Can you lay out the lines of the records below as a JSON list of strings, one string per line, with blank lines left out? Begin at the line that contains "At what coordinates", continue through the end of the records, and leave the pictures out.
==== Supplied data ====
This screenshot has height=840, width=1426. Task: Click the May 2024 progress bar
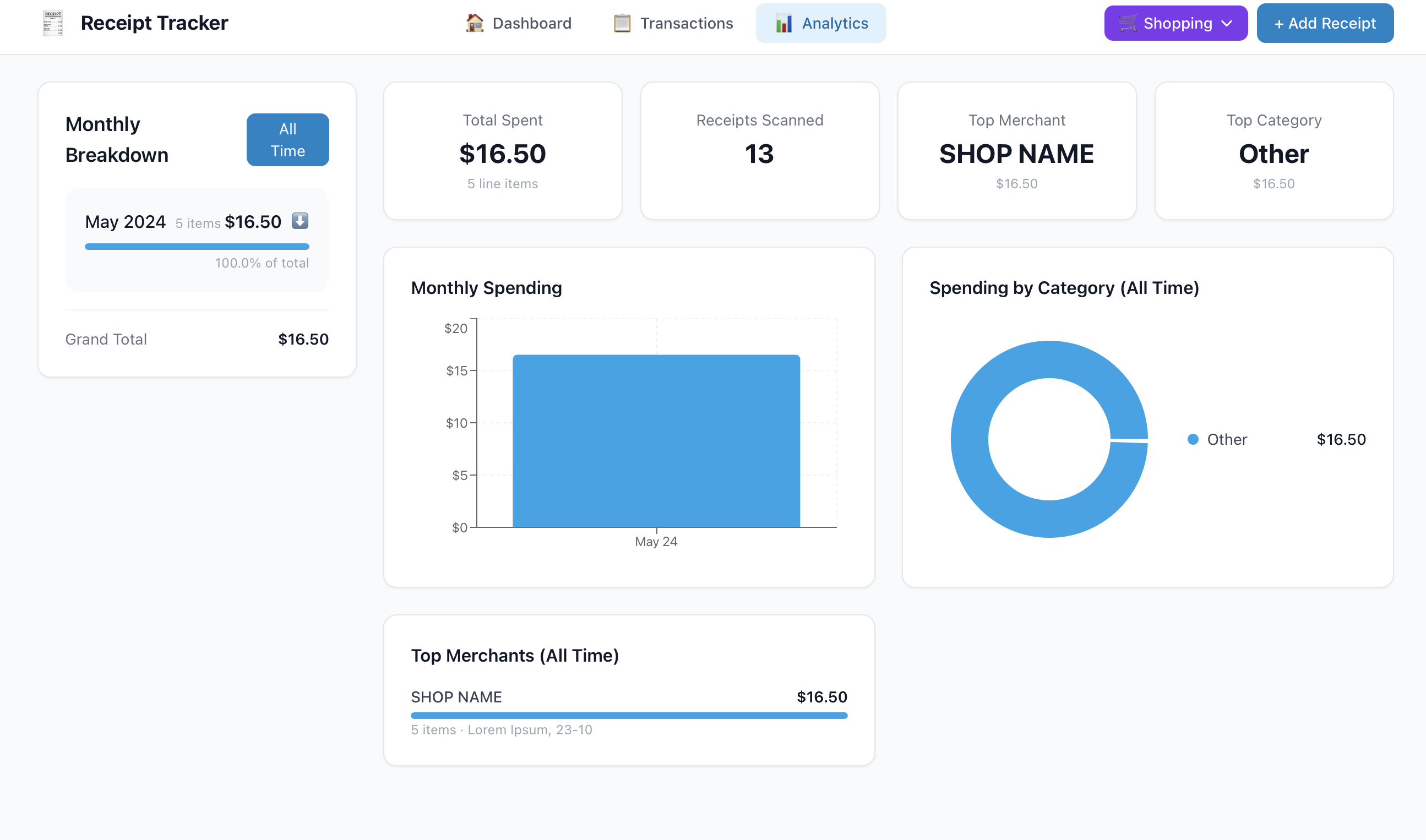click(x=197, y=247)
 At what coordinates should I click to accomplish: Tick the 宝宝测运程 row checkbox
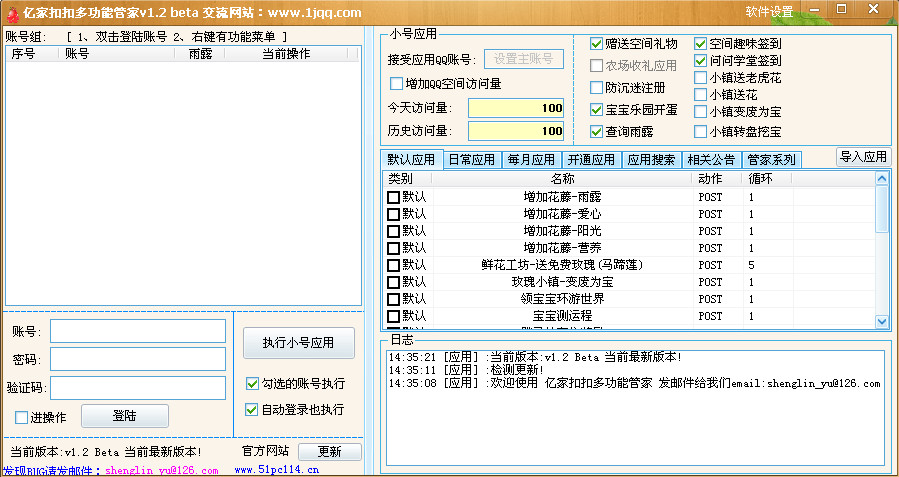[x=393, y=316]
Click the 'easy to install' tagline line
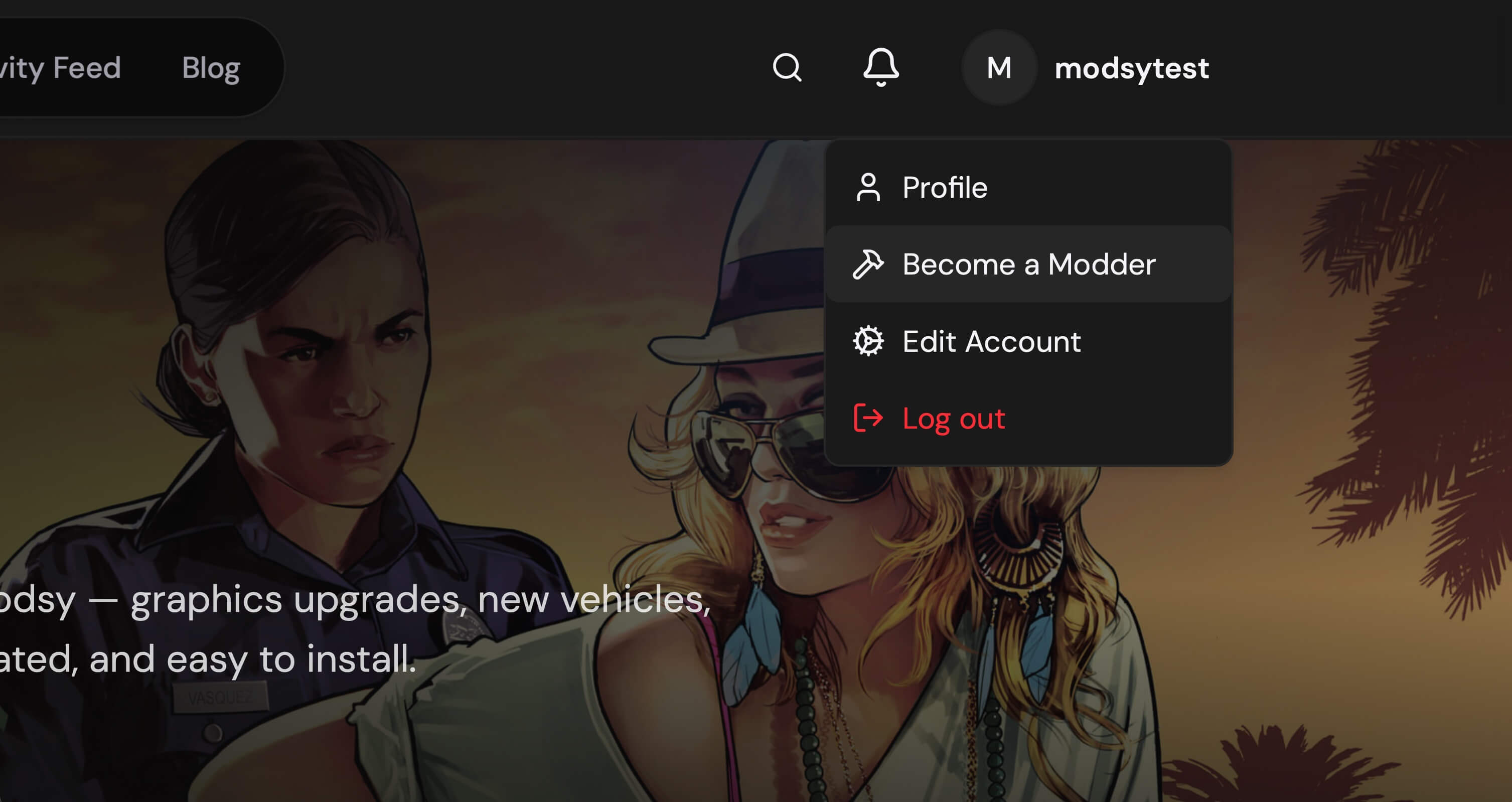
====
■ **Result of this task**
[
  " At what coordinates should I click to accomplish: Tick the 宝宝测运程 row checkbox",
  "[x=393, y=316]",
  "Click the 'easy to install' tagline line"
]